For COVID-19, public health personnel swiftly identified a new disease and the virus causing it, yet authorities were slow to react. Rather than learning from the past and implementing existing pandemic plans, many governments waited until the only choice was the disease overwhelming our health systems or else crushing lockdowns.
We should not want to return to the “normal” of conditions which are ripe for a new pandemic while continuing climate change. We should not want to return to the “normal” of health systems unable to deal with daily health needs, let alone with acute crises. Instead, as our Lancet Countdown report calls for, we have a possibility of doing better.
We can especially apply the long-standing ethos from health and disasters that prevention is better than cure. We should identify, admit, and tackle the fundamental causes of pandemics and environmental destruction, which are effectively the same as the causes of the Central American hurricane disasters and the USA/Australia fire disasters.
COVID-19 and climate change are symptoms of the basic ills afflicting us. We should not be completely distracted by symptoms or let them dominate discussions and responses. Our health indicators of climate change in the context of COVID-19 should lead to redressing the chronic, debilitating, ever-present politics and societal values manufacturing and sustaining vulnerabilities.
References
Belesova, K., I. Kelman, and R. Boyd. 2016. "Governance Through Economic Paradigms: Addressing Climate Change by Accounting for Health". Politics and Governance, vol. 4, no. 4, pp. 87-96.

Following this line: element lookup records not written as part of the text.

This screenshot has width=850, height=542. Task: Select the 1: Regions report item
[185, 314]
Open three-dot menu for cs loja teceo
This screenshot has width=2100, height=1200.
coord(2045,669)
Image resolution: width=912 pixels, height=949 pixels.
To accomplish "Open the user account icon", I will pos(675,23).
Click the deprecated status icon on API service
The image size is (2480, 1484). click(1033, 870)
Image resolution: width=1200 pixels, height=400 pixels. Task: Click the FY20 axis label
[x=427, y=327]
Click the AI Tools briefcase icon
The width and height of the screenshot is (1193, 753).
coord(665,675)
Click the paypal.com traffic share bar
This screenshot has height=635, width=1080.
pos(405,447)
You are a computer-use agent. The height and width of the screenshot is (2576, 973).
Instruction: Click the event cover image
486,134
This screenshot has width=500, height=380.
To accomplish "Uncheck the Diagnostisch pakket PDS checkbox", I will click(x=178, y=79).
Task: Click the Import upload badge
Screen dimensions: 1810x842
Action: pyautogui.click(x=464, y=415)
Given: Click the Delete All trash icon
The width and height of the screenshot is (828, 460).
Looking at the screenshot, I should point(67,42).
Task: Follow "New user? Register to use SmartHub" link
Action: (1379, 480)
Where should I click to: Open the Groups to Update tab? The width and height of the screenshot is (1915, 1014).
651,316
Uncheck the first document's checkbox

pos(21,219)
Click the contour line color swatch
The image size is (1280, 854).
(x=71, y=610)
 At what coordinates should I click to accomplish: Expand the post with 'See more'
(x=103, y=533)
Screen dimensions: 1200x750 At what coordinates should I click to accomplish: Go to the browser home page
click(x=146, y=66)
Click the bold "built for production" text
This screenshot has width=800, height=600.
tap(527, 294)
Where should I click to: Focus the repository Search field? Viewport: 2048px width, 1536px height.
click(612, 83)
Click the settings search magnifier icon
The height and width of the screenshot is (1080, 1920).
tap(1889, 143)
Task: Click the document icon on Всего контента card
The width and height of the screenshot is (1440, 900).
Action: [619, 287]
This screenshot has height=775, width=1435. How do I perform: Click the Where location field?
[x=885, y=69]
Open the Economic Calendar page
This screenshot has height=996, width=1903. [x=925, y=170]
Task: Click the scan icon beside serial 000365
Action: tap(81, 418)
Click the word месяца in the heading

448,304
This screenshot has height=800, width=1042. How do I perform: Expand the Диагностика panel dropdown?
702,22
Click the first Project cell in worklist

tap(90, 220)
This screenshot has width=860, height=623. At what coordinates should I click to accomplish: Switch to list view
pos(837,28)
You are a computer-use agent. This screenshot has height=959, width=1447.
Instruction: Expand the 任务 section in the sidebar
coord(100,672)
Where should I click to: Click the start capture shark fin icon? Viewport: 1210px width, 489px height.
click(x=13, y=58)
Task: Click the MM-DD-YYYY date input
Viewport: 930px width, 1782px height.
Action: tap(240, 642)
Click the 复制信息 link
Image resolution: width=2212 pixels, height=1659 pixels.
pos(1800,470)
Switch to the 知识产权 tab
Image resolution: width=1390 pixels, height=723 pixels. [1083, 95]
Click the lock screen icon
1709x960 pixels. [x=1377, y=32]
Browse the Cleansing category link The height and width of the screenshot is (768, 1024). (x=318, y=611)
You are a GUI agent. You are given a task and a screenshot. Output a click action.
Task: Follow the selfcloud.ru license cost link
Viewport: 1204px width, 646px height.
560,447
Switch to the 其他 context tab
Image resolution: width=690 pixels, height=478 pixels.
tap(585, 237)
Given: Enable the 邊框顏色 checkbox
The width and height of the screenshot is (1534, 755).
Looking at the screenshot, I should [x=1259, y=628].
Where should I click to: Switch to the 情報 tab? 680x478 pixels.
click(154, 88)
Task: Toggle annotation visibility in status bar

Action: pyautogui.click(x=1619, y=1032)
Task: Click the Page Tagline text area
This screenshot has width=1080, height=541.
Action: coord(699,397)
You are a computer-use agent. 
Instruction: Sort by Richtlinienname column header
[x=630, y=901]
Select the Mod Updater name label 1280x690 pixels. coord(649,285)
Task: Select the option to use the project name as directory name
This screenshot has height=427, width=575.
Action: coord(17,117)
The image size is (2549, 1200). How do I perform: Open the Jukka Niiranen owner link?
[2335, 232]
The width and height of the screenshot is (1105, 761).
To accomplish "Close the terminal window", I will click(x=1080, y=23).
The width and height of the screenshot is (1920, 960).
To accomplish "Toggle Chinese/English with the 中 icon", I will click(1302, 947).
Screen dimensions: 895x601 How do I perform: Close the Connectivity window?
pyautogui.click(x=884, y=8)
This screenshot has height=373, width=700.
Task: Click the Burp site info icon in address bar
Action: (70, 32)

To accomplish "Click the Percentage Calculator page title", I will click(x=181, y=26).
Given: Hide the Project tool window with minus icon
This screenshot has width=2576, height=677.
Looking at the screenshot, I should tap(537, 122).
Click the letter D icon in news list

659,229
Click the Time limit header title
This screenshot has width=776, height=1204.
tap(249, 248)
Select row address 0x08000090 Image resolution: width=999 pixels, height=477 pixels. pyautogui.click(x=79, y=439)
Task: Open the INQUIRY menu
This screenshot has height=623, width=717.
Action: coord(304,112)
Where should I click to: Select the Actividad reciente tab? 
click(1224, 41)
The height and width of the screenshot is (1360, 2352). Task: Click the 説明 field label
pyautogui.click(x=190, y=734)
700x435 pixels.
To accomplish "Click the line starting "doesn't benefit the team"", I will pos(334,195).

Kelman, I. 2017. "Linking disaster risk reduction, climate change, and the sustainable development goals". Disaster Prevention and Management, vol. 26, no. 3, pp. 254-258.
Watts, N. and 69 co-authors. 2019. "The 2019 report of The Lancet Countdown on health and climate change: ensuring that the health of a child born today is not defined by a changing climate". The Lancet, vol. 394, no. 10211, pp. 1836-1878.
Watts et al. and 86 co-authors. 2020. "The 2020 report of The Lancet Countdown on health and climate change: responding to converging crises". The Lancet, just published on 2 December 2020.